I tried to wrap up the conversation and say “Thank you” before getting smiles and hugs from the people of color in the audience, many of whom have had to deal firsthand with activists within the same supposed umbrella disavowing social justice in favor of alliance along single-issue lines like student privacy and Common Core State Standards. Before my comments on the panel, I thought it obvious that a group committed to social justice would include discussions on race, class, and gender, which would force those who sought allies within said group to have a better grounding on these issues, and their accompanying -isms.
My bad.
So when Peter Cunningham dropped this post on his new education website, I laughed, not because I disagreed with him. I don’t know much about him except that Secretary of Education Arne Duncan congratulated him on having a new website. Because vitriol seems to do well when talking education politics, and triggering language is the modus operandi of current edu-dialogue outside of the faux-halcyon digi-hallways of ed-tech. Education is constantly in crisis because, without crisis, people who aren’t currently parents of school-aged children, teachers, and students can’t possibly have an opinion on it.
Really, no matter what side you look at things from in education reform, there’s a model for “honest dialogue” and a hundred other folks willing to carbon copy their whole style with their own flavor to it. We play to crowds, portend allegiance, retweet and rewrite the same messages, and hero-worship with no critical thought. We protect folks who want to jump in mouth first before even trying to build a relationship, allowing snark and sarcasm to get in the way of having any substantive conversation.
And all of this is OK because, well, we agree on something, whatever that one thing is, and that’s what matters, right?
I learned from these and so many other experiences that, as a person of color, unity and solidarity are trifling if not done well. As a teacher, and often the only educator on any given panel (and the only person of color and the only …), it’s wholly dishonest to say the solution to education policy is solely conversation. Rarely do people talk pedagogy and content (#1 and #2 respectively). These rooms filled to the ceiling in education researchers, journalists, policy wonks, and other interested folk who just happen to have friends who have friends know exactly what’s good for those of us in classrooms every day. Then again, those of us in classrooms with voices rarely talk about what happens in our classrooms, feeling like we need to battle against a metaphorical league of shadows, a fight systemically designed for us to lose individually.
None of this will move the speeding train that is Peter Cunningham’s new voice blog.

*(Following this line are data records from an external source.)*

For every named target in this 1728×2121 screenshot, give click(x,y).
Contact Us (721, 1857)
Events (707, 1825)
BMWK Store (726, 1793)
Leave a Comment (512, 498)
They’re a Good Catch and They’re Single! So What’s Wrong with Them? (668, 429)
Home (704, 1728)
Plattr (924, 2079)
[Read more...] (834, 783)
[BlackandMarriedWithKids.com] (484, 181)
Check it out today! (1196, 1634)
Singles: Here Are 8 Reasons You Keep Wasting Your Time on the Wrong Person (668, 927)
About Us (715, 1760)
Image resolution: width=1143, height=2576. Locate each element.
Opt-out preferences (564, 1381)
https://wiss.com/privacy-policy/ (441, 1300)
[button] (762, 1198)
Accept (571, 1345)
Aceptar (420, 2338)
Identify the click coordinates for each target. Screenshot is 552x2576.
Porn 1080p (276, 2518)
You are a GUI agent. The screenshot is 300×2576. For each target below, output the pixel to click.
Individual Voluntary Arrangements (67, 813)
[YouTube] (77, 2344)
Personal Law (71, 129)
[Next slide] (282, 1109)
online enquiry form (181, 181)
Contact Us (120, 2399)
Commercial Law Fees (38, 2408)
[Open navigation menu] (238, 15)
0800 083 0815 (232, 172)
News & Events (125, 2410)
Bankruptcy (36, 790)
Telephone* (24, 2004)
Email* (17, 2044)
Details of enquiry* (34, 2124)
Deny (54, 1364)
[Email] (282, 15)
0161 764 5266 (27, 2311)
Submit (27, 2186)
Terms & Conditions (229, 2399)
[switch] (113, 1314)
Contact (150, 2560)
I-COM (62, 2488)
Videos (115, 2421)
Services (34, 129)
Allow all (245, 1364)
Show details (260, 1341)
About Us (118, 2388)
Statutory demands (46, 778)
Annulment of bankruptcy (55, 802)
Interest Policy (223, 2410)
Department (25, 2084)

I do know that, despite the back and forth bickering I often filter out, I have class tomorrow. Every year, I hope I’m a better teacher than I was a worse teacher, and approaching 100% great is my goal. I looked at my data report and didn’t care much about it until I saw my students’ individual scores. Then I got happy. Then I got pissed. Then I gasped. Then I got back to making my classroom the neatest I could without a treasure trove of borders and decals in my closet.
All of this informs my writing, too. Then again, I demand much more nuance in my telling of events than almost every education blog out there. The problem for Cunningham and for everyone else talking education reform is whether effective listening is a part of their repertoire. If not, then there’s no point in me reading.
Besides, the web site looks off. Even with my 15-inch screen, I still have to scroll to the right to see the full picture. Then I notice nothing’s there.